#### [Material for the task]
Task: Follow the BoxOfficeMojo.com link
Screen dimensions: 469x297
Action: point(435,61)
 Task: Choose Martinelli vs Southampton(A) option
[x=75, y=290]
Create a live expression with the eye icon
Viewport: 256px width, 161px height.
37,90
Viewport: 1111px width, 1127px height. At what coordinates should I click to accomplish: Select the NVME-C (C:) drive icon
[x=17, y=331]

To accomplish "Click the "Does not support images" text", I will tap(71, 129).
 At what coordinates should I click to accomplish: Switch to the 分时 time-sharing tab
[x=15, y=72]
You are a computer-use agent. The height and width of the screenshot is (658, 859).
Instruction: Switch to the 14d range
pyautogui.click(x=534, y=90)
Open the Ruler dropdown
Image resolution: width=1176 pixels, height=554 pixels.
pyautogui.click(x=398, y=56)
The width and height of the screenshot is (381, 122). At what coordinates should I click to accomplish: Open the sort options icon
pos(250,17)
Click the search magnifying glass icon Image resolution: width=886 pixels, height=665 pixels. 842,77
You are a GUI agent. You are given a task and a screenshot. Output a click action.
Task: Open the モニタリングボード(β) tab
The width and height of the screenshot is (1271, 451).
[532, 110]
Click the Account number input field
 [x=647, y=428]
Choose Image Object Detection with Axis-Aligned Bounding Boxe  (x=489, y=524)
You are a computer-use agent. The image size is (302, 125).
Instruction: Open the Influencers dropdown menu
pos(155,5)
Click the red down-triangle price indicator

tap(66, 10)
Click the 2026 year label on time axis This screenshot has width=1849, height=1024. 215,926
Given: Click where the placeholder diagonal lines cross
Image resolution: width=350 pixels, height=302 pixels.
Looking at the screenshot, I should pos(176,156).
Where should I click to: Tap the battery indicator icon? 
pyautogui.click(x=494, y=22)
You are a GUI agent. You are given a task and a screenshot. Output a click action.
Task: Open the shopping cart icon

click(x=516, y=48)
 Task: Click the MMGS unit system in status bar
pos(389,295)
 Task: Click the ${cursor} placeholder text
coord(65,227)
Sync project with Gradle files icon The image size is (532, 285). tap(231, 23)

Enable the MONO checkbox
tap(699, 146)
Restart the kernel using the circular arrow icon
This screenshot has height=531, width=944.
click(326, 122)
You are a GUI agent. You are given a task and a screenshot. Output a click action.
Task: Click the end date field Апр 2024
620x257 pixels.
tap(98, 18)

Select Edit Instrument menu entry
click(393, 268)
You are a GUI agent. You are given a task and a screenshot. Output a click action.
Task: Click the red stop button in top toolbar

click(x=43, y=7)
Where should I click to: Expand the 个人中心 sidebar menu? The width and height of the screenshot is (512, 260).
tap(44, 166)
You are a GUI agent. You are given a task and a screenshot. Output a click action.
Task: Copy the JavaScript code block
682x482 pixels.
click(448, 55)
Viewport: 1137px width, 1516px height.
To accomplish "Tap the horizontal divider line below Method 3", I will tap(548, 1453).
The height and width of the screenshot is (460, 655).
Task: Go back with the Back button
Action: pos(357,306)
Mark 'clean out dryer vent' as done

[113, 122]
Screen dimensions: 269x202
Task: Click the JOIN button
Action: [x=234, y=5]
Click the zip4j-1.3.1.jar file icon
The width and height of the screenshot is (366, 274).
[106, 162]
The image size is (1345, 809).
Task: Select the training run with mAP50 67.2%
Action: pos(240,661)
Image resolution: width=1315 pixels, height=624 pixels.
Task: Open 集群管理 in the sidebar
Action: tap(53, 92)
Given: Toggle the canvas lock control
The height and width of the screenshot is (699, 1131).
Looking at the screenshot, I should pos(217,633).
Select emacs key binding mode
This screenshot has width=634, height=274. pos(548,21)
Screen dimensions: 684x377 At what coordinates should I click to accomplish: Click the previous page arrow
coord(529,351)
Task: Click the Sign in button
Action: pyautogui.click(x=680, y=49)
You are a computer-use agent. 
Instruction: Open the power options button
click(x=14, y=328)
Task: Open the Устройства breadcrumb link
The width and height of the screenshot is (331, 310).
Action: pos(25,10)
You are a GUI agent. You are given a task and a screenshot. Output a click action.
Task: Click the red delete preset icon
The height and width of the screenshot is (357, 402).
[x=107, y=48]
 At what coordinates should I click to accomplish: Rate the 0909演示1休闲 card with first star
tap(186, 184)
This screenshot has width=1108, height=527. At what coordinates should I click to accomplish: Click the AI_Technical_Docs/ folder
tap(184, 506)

#### [Task requirements]
Retype everything in the material above exactly.

#### [Expected answer]
Task: Follow the BoxOfficeMojo.com link
Screen dimensions: 469x297
Action: point(435,61)
 Task: Choose Martinelli vs Southampton(A) option
[x=75, y=290]
Create a live expression with the eye icon
Viewport: 256px width, 161px height.
37,90
Viewport: 1111px width, 1127px height. At what coordinates should I click to accomplish: Select the NVME-C (C:) drive icon
[x=17, y=331]

To accomplish "Click the "Does not support images" text", I will tap(71, 129).
 At what coordinates should I click to accomplish: Switch to the 分时 time-sharing tab
[x=15, y=72]
You are a computer-use agent. The height and width of the screenshot is (658, 859).
Instruction: Switch to the 14d range
pyautogui.click(x=534, y=90)
Open the Ruler dropdown
Image resolution: width=1176 pixels, height=554 pixels.
pyautogui.click(x=398, y=56)
The width and height of the screenshot is (381, 122). At what coordinates should I click to accomplish: Open the sort options icon
pos(250,17)
Click the search magnifying glass icon Image resolution: width=886 pixels, height=665 pixels. 842,77
You are a GUI agent. You are given a task and a screenshot. Output a click action.
Task: Open the モニタリングボード(β) tab
The width and height of the screenshot is (1271, 451).
[532, 110]
Click the Account number input field
 [x=647, y=428]
Choose Image Object Detection with Axis-Aligned Bounding Boxe  (x=489, y=524)
You are a computer-use agent. The image size is (302, 125).
Instruction: Open the Influencers dropdown menu
pos(155,5)
Click the red down-triangle price indicator

tap(66, 10)
Click the 2026 year label on time axis This screenshot has width=1849, height=1024. 215,926
Given: Click where the placeholder diagonal lines cross
Image resolution: width=350 pixels, height=302 pixels.
Looking at the screenshot, I should pos(176,156).
Where should I click to: Tap the battery indicator icon? 
pyautogui.click(x=494, y=22)
You are a GUI agent. You are given a task and a screenshot. Output a click action.
Task: Open the shopping cart icon

click(x=516, y=48)
 Task: Click the MMGS unit system in status bar
pos(389,295)
 Task: Click the ${cursor} placeholder text
coord(65,227)
Sync project with Gradle files icon The image size is (532, 285). tap(231, 23)

Enable the MONO checkbox
tap(699, 146)
Restart the kernel using the circular arrow icon
This screenshot has height=531, width=944.
click(326, 122)
You are a GUI agent. You are given a task and a screenshot. Output a click action.
Task: Click the end date field Апр 2024
620x257 pixels.
tap(98, 18)

Select Edit Instrument menu entry
click(393, 268)
You are a GUI agent. You are given a task and a screenshot. Output a click action.
Task: Click the red stop button in top toolbar

click(x=43, y=7)
Where should I click to: Expand the 个人中心 sidebar menu? The width and height of the screenshot is (512, 260).
tap(44, 166)
You are a GUI agent. You are given a task and a screenshot. Output a click action.
Task: Copy the JavaScript code block
682x482 pixels.
click(448, 55)
Viewport: 1137px width, 1516px height.
To accomplish "Tap the horizontal divider line below Method 3", I will tap(548, 1453).
The height and width of the screenshot is (460, 655).
Task: Go back with the Back button
Action: pos(357,306)
Mark 'clean out dryer vent' as done

[113, 122]
Screen dimensions: 269x202
Task: Click the JOIN button
Action: [x=234, y=5]
Click the zip4j-1.3.1.jar file icon
The width and height of the screenshot is (366, 274).
[106, 162]
The image size is (1345, 809).
Task: Select the training run with mAP50 67.2%
Action: pos(240,661)
Image resolution: width=1315 pixels, height=624 pixels.
Task: Open 集群管理 in the sidebar
Action: tap(53, 92)
Given: Toggle the canvas lock control
The height and width of the screenshot is (699, 1131).
Looking at the screenshot, I should pos(217,633).
Select emacs key binding mode
This screenshot has width=634, height=274. pos(548,21)
Screen dimensions: 684x377 At what coordinates should I click to accomplish: Click the previous page arrow
coord(529,351)
Task: Click the Sign in button
Action: pyautogui.click(x=680, y=49)
You are a computer-use agent. 
Instruction: Open the power options button
click(x=14, y=328)
Task: Open the Устройства breadcrumb link
The width and height of the screenshot is (331, 310).
Action: pos(25,10)
You are a GUI agent. You are given a task and a screenshot. Output a click action.
Task: Click the red delete preset icon
The height and width of the screenshot is (357, 402).
[x=107, y=48]
 At what coordinates should I click to accomplish: Rate the 0909演示1休闲 card with first star
tap(186, 184)
This screenshot has width=1108, height=527. At what coordinates should I click to accomplish: Click the AI_Technical_Docs/ folder
tap(184, 506)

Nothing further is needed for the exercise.